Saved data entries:
※
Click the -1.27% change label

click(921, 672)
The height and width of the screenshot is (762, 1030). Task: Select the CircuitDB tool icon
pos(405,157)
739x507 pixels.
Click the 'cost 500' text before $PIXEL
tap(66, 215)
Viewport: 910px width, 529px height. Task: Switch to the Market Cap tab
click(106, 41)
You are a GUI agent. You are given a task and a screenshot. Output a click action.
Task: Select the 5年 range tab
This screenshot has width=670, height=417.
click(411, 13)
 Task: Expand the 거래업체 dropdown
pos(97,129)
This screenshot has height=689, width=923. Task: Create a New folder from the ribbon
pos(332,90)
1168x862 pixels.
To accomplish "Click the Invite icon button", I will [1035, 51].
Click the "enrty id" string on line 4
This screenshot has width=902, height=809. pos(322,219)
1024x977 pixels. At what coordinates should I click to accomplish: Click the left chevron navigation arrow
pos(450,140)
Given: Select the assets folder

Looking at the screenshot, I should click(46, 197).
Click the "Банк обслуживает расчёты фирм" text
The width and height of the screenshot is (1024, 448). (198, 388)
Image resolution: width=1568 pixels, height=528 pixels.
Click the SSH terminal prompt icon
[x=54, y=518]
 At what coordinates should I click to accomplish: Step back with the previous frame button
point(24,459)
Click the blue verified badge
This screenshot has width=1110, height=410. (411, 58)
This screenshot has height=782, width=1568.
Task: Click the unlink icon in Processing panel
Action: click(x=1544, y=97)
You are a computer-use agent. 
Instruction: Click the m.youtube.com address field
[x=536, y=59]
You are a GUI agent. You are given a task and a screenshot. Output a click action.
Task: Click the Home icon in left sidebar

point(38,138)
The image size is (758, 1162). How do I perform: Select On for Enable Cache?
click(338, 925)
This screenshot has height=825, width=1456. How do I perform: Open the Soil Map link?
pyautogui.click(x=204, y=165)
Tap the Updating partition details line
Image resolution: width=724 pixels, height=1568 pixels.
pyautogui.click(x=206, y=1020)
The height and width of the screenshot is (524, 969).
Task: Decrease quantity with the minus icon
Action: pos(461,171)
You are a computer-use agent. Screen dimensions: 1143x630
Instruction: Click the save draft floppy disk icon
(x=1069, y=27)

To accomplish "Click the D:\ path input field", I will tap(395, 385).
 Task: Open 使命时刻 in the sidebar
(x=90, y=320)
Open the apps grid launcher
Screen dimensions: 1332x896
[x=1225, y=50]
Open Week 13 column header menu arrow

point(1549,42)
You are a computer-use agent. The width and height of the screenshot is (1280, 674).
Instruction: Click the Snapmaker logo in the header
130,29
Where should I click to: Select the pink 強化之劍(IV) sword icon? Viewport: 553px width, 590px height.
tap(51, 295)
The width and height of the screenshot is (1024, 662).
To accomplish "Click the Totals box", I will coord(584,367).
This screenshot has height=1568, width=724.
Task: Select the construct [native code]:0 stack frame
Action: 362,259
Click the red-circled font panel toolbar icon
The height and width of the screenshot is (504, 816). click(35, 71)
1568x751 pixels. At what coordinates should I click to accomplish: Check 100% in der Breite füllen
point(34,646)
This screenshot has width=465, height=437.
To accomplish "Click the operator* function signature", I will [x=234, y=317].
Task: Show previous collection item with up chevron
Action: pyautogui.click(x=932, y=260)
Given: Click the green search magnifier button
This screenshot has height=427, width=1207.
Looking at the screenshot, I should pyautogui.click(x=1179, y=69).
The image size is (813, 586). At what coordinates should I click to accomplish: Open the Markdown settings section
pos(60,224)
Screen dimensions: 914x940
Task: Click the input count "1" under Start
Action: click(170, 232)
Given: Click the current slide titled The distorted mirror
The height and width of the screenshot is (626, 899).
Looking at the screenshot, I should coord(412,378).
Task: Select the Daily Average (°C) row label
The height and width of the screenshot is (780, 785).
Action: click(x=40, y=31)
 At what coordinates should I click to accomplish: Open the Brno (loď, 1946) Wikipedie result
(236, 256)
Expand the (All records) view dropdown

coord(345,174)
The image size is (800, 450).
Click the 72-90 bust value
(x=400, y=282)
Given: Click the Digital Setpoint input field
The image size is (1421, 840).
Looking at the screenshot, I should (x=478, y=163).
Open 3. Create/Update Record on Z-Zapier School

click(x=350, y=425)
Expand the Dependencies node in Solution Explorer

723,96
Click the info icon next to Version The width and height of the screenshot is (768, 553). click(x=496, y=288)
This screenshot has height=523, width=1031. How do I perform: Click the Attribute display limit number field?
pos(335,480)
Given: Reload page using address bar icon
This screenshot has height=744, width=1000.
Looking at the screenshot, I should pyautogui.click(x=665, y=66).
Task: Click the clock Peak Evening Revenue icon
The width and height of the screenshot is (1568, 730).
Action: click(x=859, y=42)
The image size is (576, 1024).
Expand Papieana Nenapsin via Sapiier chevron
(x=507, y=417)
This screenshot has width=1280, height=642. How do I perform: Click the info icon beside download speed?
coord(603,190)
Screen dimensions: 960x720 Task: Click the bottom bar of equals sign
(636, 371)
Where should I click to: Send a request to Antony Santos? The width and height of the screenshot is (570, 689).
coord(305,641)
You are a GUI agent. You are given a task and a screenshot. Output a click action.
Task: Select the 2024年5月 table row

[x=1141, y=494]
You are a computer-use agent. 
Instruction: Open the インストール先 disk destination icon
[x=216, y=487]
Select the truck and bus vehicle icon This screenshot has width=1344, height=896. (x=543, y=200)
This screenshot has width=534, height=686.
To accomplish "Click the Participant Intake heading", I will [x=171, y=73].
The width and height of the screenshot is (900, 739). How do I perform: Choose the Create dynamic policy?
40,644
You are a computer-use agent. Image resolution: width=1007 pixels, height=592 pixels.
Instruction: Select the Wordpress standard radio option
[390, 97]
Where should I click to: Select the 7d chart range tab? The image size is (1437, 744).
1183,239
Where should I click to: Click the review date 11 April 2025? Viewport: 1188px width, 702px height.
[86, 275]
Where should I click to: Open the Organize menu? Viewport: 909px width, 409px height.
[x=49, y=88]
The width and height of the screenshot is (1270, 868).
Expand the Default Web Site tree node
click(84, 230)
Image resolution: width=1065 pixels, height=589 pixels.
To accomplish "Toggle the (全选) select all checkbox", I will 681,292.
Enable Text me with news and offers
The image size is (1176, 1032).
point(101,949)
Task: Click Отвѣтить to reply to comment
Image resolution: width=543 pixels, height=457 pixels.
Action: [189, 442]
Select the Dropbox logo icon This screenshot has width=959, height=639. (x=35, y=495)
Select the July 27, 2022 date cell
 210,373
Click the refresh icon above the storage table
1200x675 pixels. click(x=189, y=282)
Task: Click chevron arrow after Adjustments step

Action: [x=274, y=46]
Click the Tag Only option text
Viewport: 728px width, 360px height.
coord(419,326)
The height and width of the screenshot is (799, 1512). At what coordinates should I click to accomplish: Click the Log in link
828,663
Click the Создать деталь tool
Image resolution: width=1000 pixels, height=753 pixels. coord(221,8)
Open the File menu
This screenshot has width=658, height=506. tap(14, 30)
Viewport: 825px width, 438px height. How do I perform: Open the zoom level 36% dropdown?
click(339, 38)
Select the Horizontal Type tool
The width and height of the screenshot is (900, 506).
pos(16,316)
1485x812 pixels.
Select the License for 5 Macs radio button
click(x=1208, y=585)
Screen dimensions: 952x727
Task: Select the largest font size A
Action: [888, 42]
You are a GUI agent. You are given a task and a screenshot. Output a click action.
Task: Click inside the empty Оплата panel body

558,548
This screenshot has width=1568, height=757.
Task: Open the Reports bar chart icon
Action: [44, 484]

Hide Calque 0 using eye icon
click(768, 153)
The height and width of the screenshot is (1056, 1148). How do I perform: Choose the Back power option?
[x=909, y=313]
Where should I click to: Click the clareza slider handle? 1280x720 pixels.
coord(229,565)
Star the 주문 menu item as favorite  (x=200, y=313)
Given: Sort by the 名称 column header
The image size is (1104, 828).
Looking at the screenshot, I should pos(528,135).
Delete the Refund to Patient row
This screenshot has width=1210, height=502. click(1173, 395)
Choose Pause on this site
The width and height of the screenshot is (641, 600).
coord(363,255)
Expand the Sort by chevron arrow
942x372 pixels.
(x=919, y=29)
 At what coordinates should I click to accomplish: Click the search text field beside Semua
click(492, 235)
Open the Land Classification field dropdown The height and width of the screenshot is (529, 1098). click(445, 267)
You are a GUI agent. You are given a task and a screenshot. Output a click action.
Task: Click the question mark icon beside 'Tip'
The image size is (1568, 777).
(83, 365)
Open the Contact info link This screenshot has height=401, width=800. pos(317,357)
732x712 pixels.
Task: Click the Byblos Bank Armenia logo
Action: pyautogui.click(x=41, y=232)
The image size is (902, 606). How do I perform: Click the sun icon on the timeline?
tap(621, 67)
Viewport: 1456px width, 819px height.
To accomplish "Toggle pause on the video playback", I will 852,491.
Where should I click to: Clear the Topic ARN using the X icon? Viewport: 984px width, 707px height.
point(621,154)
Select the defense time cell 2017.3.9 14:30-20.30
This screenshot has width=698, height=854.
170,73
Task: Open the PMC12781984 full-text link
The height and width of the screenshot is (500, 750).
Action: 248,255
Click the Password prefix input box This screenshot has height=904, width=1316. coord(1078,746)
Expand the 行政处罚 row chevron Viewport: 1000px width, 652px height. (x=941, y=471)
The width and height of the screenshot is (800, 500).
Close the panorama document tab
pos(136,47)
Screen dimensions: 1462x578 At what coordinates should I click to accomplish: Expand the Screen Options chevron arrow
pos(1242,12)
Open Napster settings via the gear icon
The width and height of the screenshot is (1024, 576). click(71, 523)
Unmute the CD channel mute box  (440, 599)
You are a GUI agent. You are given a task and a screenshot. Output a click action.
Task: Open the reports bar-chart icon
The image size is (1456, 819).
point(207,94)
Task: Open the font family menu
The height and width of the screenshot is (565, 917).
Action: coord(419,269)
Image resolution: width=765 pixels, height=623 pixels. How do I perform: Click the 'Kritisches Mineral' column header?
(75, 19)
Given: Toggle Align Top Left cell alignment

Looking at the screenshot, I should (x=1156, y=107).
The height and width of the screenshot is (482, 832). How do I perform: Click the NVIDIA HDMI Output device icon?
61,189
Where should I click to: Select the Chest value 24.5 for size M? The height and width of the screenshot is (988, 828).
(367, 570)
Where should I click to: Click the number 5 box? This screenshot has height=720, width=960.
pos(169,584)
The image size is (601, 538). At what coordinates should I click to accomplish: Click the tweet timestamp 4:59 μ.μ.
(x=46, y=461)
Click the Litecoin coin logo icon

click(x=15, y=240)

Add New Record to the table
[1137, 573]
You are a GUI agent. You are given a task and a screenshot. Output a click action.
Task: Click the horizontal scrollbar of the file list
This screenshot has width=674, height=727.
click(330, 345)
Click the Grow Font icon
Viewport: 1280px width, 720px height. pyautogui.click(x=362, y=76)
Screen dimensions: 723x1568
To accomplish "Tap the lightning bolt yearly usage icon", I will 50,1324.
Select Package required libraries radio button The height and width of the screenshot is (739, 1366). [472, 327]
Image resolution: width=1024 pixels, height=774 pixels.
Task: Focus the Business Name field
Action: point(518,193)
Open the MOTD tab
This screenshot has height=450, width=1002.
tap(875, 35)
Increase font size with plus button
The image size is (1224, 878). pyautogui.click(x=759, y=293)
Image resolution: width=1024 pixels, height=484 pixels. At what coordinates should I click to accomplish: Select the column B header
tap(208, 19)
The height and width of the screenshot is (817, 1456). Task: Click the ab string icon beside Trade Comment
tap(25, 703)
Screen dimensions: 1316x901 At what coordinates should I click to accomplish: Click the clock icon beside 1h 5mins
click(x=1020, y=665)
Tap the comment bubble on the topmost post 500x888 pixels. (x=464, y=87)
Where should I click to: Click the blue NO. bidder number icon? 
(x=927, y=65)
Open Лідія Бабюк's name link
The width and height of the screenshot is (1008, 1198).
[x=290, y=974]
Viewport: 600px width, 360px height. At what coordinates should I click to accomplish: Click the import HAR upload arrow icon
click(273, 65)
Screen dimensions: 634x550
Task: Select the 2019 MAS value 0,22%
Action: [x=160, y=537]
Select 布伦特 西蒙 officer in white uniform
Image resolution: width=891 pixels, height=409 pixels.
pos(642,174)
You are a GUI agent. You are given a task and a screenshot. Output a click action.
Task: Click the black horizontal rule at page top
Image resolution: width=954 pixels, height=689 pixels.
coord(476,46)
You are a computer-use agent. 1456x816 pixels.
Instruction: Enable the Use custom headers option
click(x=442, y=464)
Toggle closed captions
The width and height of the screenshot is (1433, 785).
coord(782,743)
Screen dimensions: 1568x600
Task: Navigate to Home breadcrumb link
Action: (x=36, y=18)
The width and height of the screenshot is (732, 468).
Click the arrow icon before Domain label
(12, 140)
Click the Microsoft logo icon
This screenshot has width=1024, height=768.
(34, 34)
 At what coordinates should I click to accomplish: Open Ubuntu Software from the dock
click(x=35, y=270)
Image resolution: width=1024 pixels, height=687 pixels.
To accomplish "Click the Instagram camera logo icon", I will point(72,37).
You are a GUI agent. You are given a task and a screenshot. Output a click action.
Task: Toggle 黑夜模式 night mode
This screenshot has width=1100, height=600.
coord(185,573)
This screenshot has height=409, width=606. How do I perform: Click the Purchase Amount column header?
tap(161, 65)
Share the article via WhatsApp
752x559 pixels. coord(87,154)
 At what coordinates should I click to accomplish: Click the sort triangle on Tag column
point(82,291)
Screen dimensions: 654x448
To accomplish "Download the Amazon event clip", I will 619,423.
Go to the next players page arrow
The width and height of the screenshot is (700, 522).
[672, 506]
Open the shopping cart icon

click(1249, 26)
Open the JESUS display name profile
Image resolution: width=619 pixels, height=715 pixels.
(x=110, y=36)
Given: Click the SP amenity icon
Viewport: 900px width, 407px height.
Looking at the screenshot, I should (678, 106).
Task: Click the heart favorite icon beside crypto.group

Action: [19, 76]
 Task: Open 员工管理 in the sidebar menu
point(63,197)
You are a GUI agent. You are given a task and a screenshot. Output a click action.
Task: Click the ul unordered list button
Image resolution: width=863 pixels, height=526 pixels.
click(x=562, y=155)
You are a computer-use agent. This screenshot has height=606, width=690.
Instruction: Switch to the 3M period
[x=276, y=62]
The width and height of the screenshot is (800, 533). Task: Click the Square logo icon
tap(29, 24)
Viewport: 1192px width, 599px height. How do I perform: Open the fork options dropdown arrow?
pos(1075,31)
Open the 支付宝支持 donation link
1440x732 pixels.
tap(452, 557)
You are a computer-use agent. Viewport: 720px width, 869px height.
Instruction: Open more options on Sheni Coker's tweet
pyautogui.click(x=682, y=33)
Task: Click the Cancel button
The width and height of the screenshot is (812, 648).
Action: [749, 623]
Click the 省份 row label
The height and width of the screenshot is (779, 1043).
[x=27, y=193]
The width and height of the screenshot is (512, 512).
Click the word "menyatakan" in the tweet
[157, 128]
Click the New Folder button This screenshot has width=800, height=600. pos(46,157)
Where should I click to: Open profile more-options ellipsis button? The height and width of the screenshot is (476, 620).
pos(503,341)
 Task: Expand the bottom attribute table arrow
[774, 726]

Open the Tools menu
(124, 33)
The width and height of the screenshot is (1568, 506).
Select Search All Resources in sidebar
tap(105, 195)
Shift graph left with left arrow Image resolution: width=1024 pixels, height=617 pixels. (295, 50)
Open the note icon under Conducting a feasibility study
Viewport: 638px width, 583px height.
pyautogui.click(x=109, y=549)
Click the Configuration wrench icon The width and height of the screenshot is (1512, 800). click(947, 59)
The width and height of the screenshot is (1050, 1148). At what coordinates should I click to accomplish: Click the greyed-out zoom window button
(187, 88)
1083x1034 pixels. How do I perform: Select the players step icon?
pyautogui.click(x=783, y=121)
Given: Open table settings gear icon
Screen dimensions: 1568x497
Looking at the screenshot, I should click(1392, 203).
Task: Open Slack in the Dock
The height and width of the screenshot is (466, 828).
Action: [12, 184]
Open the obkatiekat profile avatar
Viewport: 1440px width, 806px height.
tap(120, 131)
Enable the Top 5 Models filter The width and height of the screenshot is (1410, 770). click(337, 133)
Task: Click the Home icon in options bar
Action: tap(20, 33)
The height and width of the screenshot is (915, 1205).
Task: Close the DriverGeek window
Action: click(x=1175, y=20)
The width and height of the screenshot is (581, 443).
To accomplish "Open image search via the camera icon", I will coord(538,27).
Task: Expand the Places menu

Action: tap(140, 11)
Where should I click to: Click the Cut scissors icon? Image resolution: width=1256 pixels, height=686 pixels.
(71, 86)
※
> **Task to carry out**
Can you repeat, word for word, every line above from the one containing "Task: Click the heart" down to the one containing "The width and height of the screenshot is (1568, 506).", including both?

> **Task response**
Task: Click the heart favorite icon beside crypto.group

Action: [19, 76]
 Task: Open 员工管理 in the sidebar menu
point(63,197)
You are a GUI agent. You are given a task and a screenshot. Output a click action.
Task: Click the ul unordered list button
Image resolution: width=863 pixels, height=526 pixels.
click(x=562, y=155)
You are a computer-use agent. This screenshot has height=606, width=690.
Instruction: Switch to the 3M period
[x=276, y=62]
The width and height of the screenshot is (800, 533). Task: Click the Square logo icon
tap(29, 24)
Viewport: 1192px width, 599px height. How do I perform: Open the fork options dropdown arrow?
pos(1075,31)
Open the 支付宝支持 donation link
1440x732 pixels.
tap(452, 557)
You are a computer-use agent. Viewport: 720px width, 869px height.
Instruction: Open more options on Sheni Coker's tweet
pyautogui.click(x=682, y=33)
Task: Click the Cancel button
The width and height of the screenshot is (812, 648).
Action: [749, 623]
Click the 省份 row label
The height and width of the screenshot is (779, 1043).
[x=27, y=193]
The width and height of the screenshot is (512, 512).
Click the word "menyatakan" in the tweet
[157, 128]
Click the New Folder button This screenshot has width=800, height=600. pos(46,157)
Where should I click to: Open profile more-options ellipsis button? The height and width of the screenshot is (476, 620).
pos(503,341)
 Task: Expand the bottom attribute table arrow
[774, 726]

Open the Tools menu
(124, 33)
The width and height of the screenshot is (1568, 506).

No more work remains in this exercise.